Kişilerarası İletişimde Sapkın Şiddet: Manevi Taciz (Mobbing)
Abstract
Kişilerarası iletişimde sapkın şiddet olarak "manevi taciz" (mobbing) yeni bir olgu olmamasına rağmen bu sapkın şiddetin ismi konularak tanımlanıp araştırılması ve davalara konu edilmesi yeni bir olgudur. Sapkın bir şiddet türü olarak manevi taciz, aile içi ortamdan iş yerine kadar insanların yarattığı her türlü toplumsal gruplaşma içinde ortaya çıkabilmektedir. Zararsız davranışlarla başlayıp mağdur olan kişinin ortamdan uzaklaşması veya uzaklaştırılması ile sonuçlanan manevi taciz, sadece yöneldiği kurbana maddi ve manevi zarar vermekle kalmamakta; şiddetin yaşandığı kuruma da büyük ölçüde zarar vermektedir. Çoğunlukla sağlıksız kişilerarası iletişim biçimlerinin yaşandığı ve şiddet kültürünün yeniden üretildiği ortamlarda ortaya çıkan bu saldırı türü fark edildiği anda durdurulmalıdır: Manevi taciz olaylarına tanık olanların etik açıdan, yönetimde olanların ise yasal açıdan müdahale etmesi zorunludur. Manevi tacize uğrayanların ise farkındalık bilinciyle hareket ederek yakınlarından, kurumiçi yöneticilerden, yasa insanlarından, bu şiddeti yaşayanlardan ve ruh sağlığı profesyonellerinden destek/yardım almaları, bu kişilerin yıkıcı ruhsal saldırılar karşısında daha güçlü durarak mücadele etme olanaklarını artıracaktır.

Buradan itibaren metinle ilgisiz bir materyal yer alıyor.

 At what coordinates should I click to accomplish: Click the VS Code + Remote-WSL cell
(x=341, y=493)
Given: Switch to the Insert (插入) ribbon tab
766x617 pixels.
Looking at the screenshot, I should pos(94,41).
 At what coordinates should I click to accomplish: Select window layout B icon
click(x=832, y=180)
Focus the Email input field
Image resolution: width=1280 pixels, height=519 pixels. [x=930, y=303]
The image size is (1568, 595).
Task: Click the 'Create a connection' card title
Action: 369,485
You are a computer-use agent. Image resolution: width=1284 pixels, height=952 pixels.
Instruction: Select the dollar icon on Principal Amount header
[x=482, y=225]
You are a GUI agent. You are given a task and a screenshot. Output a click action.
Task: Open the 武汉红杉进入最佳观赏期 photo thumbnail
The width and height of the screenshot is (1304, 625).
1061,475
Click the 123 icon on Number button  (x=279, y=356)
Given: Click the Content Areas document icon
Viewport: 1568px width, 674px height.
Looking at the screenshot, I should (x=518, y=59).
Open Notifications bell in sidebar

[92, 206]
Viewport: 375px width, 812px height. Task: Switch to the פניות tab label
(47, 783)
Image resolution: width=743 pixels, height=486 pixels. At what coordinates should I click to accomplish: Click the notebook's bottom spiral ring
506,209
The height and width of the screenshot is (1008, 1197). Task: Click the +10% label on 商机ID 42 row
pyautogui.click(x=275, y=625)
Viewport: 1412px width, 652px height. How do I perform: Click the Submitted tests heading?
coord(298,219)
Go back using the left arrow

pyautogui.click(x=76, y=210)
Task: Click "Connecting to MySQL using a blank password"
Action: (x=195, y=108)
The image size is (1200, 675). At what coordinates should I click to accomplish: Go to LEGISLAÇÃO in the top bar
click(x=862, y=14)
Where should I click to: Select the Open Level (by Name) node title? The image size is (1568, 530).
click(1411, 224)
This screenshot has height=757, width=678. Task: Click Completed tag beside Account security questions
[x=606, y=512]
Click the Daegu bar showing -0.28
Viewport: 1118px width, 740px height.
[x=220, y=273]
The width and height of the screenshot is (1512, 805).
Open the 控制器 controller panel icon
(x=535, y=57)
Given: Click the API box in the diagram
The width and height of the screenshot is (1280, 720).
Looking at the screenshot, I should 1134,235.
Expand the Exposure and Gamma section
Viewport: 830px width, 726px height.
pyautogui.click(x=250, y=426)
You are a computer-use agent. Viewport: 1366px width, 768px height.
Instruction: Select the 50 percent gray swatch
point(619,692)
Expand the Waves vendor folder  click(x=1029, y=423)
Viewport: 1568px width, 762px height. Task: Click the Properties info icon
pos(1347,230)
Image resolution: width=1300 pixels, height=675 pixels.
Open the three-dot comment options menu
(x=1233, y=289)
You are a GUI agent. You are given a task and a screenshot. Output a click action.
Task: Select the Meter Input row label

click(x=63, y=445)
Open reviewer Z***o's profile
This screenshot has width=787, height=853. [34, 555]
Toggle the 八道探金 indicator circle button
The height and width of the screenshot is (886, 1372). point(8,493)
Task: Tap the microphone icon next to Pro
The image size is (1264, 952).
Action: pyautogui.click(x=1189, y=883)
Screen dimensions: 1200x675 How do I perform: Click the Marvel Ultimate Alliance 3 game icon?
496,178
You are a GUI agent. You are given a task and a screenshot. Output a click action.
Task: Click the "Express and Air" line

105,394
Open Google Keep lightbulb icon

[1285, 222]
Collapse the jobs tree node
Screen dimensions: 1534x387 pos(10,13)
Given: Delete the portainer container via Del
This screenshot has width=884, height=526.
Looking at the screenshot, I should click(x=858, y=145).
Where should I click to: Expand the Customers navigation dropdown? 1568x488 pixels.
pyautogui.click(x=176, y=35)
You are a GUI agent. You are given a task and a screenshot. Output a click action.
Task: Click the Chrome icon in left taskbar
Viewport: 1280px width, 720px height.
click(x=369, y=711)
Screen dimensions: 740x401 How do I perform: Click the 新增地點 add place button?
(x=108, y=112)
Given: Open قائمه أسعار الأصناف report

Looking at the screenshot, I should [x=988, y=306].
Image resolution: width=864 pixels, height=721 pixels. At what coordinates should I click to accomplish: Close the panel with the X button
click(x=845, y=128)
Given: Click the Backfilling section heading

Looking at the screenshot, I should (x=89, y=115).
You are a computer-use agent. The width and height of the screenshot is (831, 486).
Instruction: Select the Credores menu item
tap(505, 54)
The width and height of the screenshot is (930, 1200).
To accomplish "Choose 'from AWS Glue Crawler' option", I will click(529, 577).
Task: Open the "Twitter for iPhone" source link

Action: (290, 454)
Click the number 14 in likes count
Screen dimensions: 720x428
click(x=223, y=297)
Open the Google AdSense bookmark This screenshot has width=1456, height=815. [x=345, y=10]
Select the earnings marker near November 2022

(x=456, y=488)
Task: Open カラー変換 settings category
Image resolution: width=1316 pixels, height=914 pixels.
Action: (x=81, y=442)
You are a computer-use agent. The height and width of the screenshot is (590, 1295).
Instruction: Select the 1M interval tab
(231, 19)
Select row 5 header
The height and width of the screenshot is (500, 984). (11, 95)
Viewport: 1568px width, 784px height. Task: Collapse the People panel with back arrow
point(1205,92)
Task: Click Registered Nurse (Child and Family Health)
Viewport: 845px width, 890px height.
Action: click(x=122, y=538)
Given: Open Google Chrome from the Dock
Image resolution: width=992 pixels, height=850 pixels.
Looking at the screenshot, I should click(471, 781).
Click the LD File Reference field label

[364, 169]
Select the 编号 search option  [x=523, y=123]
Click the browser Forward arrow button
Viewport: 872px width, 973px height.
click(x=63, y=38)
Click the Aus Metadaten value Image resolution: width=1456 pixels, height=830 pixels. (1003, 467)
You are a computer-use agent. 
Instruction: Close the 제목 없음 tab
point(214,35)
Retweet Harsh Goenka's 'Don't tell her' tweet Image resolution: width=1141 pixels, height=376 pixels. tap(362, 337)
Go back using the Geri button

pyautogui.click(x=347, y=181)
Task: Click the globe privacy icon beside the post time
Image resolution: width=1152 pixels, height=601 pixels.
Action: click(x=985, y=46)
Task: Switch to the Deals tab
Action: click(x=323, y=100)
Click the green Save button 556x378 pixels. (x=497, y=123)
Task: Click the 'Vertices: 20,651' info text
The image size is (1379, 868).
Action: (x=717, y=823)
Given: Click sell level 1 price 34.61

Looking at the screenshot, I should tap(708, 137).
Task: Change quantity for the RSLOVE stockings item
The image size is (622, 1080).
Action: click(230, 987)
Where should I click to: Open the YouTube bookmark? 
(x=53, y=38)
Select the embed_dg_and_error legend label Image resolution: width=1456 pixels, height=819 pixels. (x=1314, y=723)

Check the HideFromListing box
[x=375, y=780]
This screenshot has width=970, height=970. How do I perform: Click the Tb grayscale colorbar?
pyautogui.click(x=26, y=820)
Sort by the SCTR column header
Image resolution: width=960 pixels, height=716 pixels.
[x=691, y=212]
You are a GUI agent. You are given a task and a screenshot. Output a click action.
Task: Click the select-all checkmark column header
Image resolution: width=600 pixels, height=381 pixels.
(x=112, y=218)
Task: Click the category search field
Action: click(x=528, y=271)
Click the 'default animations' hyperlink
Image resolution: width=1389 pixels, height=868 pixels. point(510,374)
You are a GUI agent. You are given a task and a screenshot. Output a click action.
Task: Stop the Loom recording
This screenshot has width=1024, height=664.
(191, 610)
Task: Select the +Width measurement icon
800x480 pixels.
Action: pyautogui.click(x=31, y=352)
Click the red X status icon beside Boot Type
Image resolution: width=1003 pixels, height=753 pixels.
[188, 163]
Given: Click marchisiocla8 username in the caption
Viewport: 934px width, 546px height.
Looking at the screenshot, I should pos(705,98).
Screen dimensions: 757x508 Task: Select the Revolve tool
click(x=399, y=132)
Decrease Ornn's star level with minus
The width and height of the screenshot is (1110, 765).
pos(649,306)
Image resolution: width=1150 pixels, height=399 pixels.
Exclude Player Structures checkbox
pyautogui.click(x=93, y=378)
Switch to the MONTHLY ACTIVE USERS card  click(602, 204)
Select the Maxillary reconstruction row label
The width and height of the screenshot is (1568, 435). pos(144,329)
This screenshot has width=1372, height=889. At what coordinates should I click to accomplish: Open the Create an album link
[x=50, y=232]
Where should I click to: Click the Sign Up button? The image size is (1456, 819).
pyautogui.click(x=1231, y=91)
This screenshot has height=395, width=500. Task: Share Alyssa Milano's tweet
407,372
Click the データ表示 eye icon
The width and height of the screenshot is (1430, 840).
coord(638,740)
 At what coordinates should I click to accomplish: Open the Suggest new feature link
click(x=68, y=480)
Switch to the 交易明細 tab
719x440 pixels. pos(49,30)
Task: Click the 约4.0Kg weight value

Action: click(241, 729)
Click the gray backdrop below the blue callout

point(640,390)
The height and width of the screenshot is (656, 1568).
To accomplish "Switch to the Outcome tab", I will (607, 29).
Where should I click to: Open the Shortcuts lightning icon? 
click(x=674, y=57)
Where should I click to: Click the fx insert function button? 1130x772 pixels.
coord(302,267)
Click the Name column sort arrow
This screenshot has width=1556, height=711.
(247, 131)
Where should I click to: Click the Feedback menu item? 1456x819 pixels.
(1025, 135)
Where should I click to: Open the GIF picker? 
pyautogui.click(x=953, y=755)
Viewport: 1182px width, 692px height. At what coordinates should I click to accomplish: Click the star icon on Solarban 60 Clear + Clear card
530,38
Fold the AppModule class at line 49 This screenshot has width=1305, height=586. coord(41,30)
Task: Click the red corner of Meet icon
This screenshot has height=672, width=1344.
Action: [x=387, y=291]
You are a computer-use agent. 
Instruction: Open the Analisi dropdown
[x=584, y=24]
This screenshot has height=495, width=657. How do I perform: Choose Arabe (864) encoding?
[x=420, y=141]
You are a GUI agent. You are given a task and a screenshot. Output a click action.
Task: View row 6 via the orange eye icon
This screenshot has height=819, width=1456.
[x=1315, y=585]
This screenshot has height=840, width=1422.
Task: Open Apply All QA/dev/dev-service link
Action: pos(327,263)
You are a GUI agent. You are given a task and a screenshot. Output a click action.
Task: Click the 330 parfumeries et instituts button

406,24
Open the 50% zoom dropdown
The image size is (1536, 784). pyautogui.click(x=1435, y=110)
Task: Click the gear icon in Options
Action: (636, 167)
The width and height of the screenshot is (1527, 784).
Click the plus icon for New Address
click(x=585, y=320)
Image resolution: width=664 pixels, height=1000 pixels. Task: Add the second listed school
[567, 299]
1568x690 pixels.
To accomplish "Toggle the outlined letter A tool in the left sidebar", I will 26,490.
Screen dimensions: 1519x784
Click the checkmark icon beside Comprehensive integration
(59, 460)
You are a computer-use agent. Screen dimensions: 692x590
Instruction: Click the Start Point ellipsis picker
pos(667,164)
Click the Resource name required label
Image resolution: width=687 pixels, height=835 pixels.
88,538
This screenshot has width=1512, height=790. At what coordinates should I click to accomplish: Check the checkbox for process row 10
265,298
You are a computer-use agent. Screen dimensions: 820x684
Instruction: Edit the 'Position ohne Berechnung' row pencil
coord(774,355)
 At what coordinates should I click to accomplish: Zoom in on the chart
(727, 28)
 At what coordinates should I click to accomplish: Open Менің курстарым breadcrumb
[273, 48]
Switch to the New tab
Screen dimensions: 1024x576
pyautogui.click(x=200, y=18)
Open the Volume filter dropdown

Mobbing as interpersonal violence has been newly defined and been taken to court although it has not been a new phenomenon. Mobbing is a persistent and systematic harassment which can be observed during communication situations. Mobbing can occur in different ways and it causes incalculable economic and psychological harm for both the targeted worker and the employer. People those who witness mobbing should ethically intervene and the employer should provide a safe, respectful work environment for all employees ana also mobbed people should get support from his/her relatives, employer, law people, other mobbed persons and mental health professionals who will help him/her to struggle with mobbing more powerfully.